Karen vanBarneveld, 2017 (Updated 2025)
In the winter of 1969, in a small desert town of Southern California, I gave birth to my daughter. I had celebrated my sixteenth birthday on August 1st of that year with some of my high school friends, and as far as I and my parents were concerned, my child would be given up for adoption. In those years, the law stated that your parents could decide whether or not their minor aged children could keep their own children. This was my second pregnancy, the first having been terminated, and although my parents were not onboard with me keeping my child, I wanted her. I had long since broken any contact with the child’s father, and had no intentions of keeping him in my, or the child’s life, as he was an addict already at 18 years young. I had broken off our relationship after he asked me to tie his arm off while he shot heroin.
My parents had separated and I lived with my mother and younger sibling. I had watched for many years as my family broke apart at its core, my two older sisters and brother already having gone their own ways in their late teens. Maybe it was a need for my own little person to love and be with that subconsciously brought me to become pregnant a second time. I always blamed my father for not being around much. It was easier than looking into my own young heart and soul, finding whatever lacked there. I’ve long since forgiven him for any conceived wrong doings as a parent.
My mother and family doctor had already found suitable parents through whatever avenues were used at that time, and they were at the hospital, waiting for the child to be born. In those days, we had no ultrasound to determine what the sex of the child would be, but this couple didn’t care.
I remember my labor being intensive, but relatively short, given I was a month late. After four hours, my daughter was born, at nine pounds, four ounces. While giving birth, they had draped a sheet across my abdomen so that I couldn’t see the infant or know the sex. I remember crying when she cried, after being slapped on her little bottom. I knew then that I would never see this little child I had held so close to me for almost a year. It broke my heart.
After I was taken to my hospital room, no sleep would come, only thoughts about my baby, their baby now. After a few hours, my mother came into my room to see how I was. She told me that she had gone to see the baby, and how beautiful “it” was. She then told me that if I wanted, I could keep the child, but with conditions. I would have to finish high school, then go to work to support us both. My immediate reaction was an unequivocal yes.
I should have known that after having five babies of her own, she couldn’t bear the thought of giving away any of her progeny. My child was indeed a beautiful one, already being a month old out of the womb.
I could say now that the rest is history, given that my daughter is now in her early fifty’s and has her own grandchildren. But it’s never that simple. Throughout my daughter’s young years, being the child of a child was not easy for her. I still had my penchant for needing the attentions of men, due to my own self-loathing. A consequence of that was hiring a lot of babysitters, while I was out doing God knows what. Well, I know what, but that’s not part of this story. I was also a recreational drug user. I thought that cocaine and alcohol were more socially acceptable, if I kept my job, paid my bills and put food on the table. I stopped all that nonsense after realizing the havoc I was wreaking, around the age of 32.
Although I did fulfill my obligation to finish high school and work, I did not fulfill my own, tacit obligations as a parent to the best of my abilities. I loved her more than I loved myself, which is not a good way to start parenting. I have learned over the second half of my life that I needed to love myself more, so I could know that self-actualization, and have the capacity to share that with her during her seminal years. It’s difficult to say whether a child of sixteen has the capability and experience to understand themselves well enough to become a good parent. While I now feel that my decision to keep her was a selfish one, not considering how I was going to properly care for her, I would not change that decision. However, I would not advise others to duplicate this path.
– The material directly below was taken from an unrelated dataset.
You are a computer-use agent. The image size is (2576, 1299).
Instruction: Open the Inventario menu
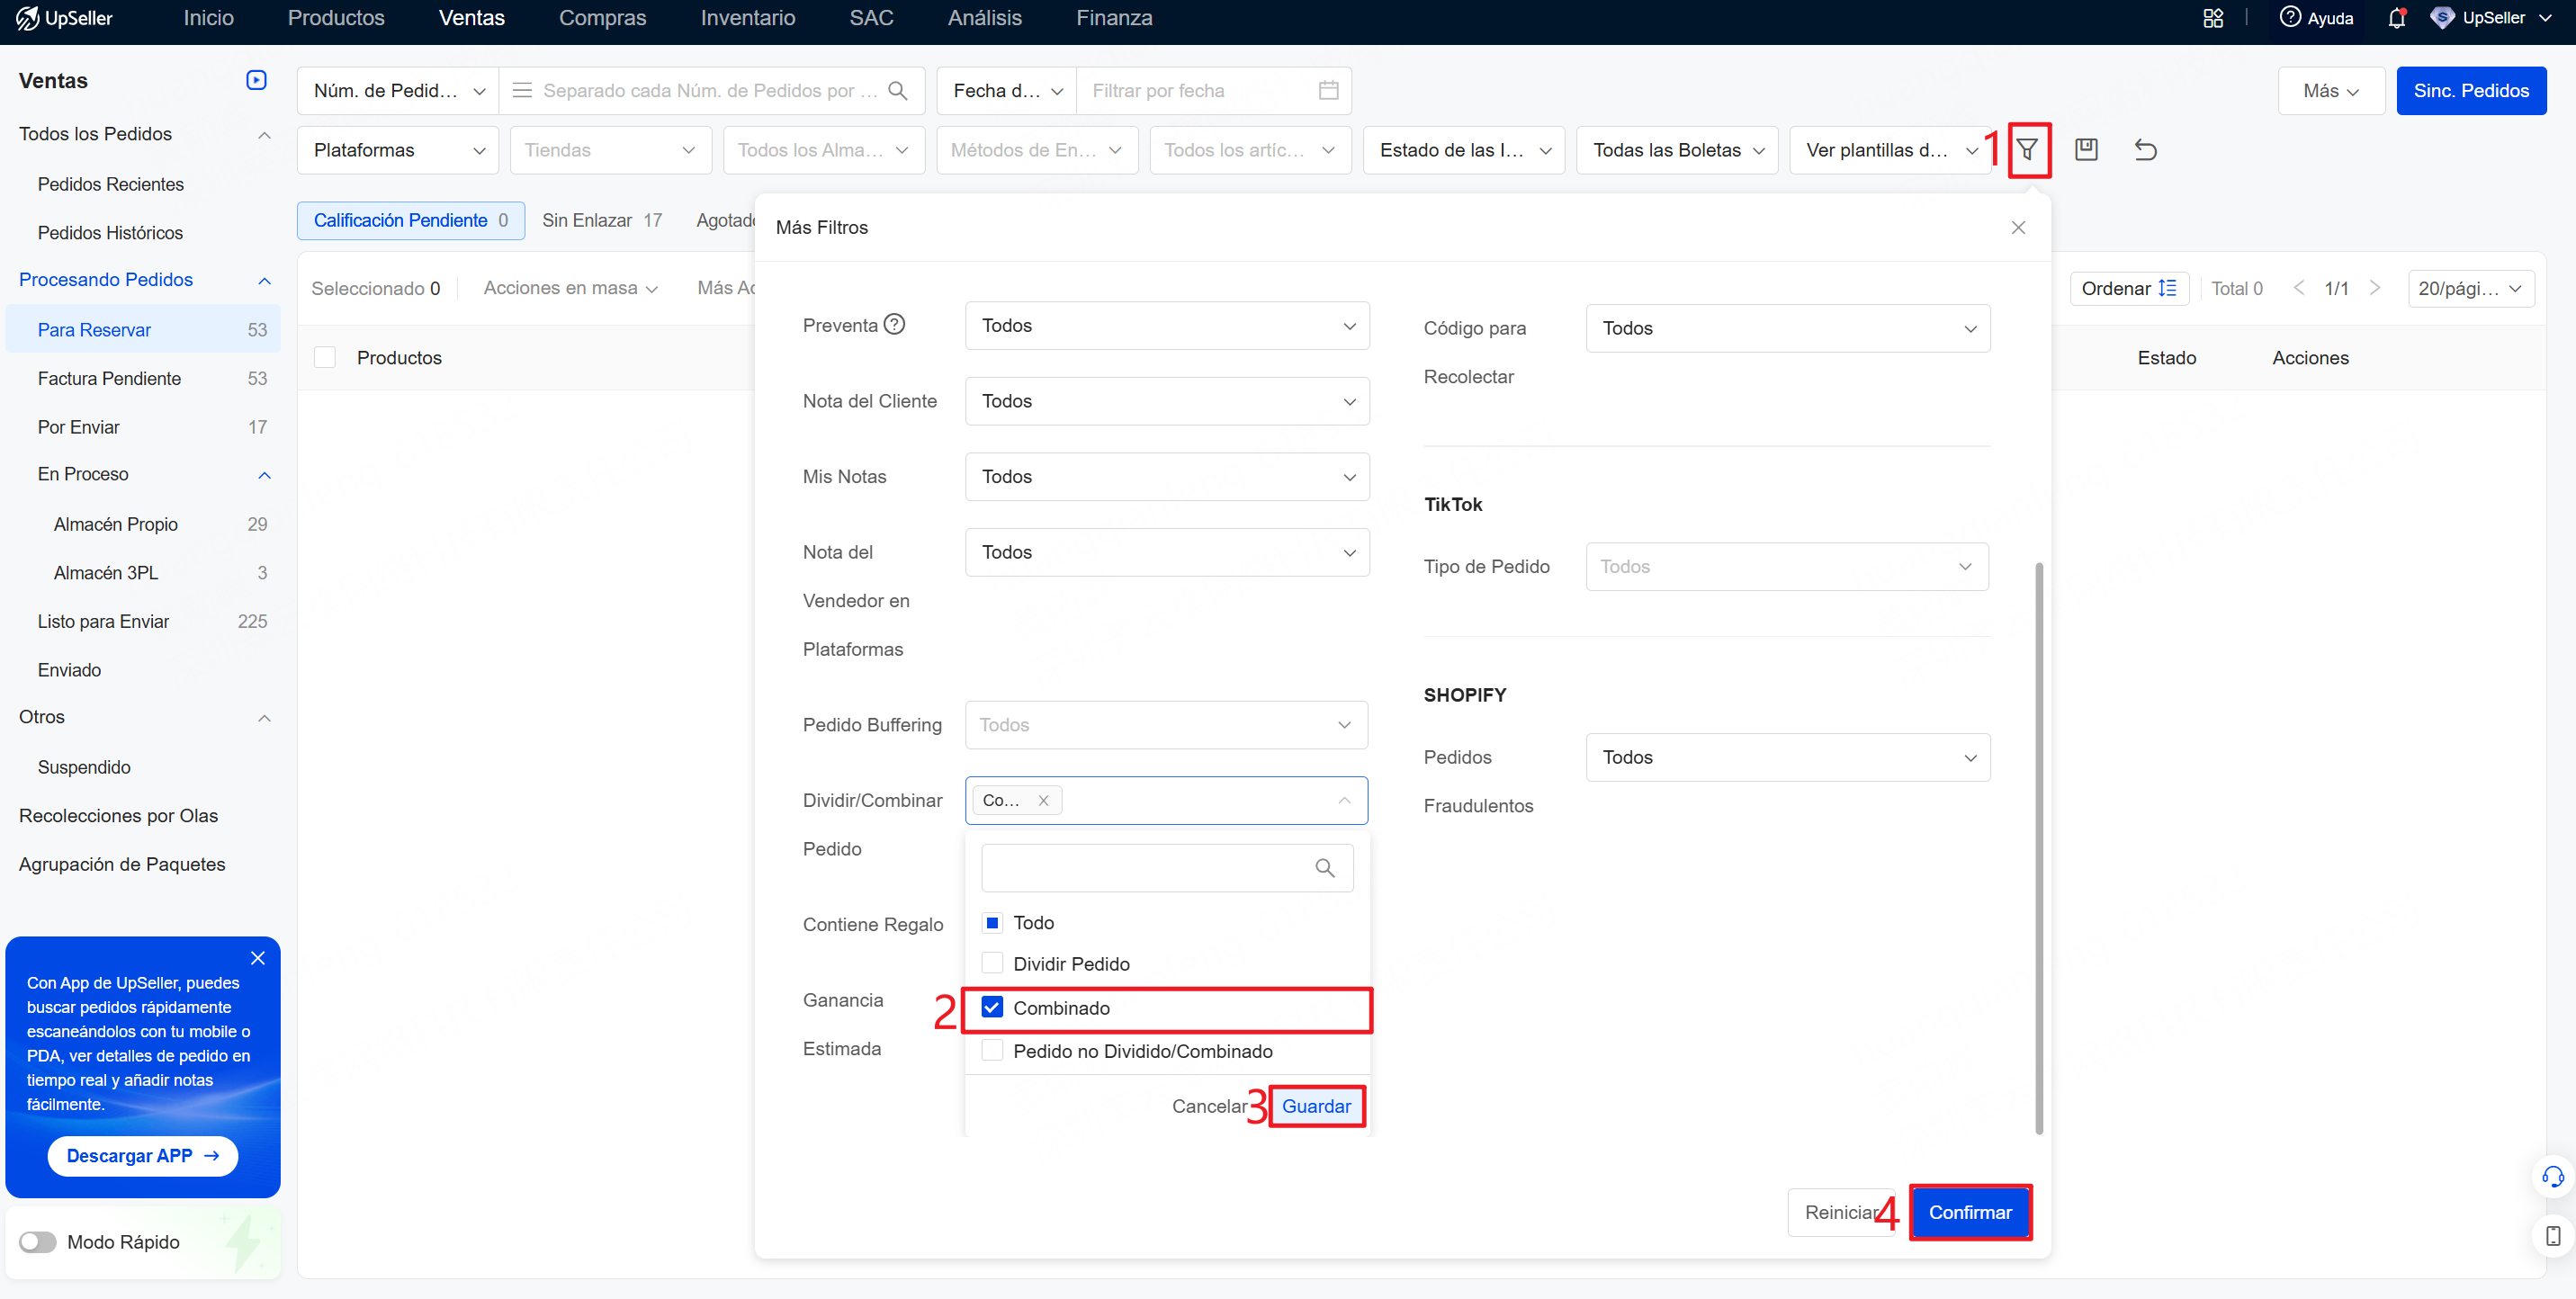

Over the last thirty-one years I have taken responsibility for my deficiencies as a parent and mother, apologizing profusely, and sought to guide and help her as much as humanly possible. Having been through so many hardships together, we are as close as any mother and daughter could be, maybe even more. We have a mutual love, respect, admiration, acceptance and reverence for each other, and ourselves, that we might not have come to, under what is considered to be normal circumstances.
I cannot even imagine what my life would have been like, had I not made that decision almost fifty-56 years ago. I have had the fullness, and richness of a life lived outside the lines, learning every step on my path how to love myself for all my limitations and flaws, as well as my generosity and compassion. I now understand the importance of sharing our nascent gifts with those around us. As we are given these gifts, unique to us, it is our responsibility to contribute those to our families and communities. Mine has been a life well lived and continues to be well learned.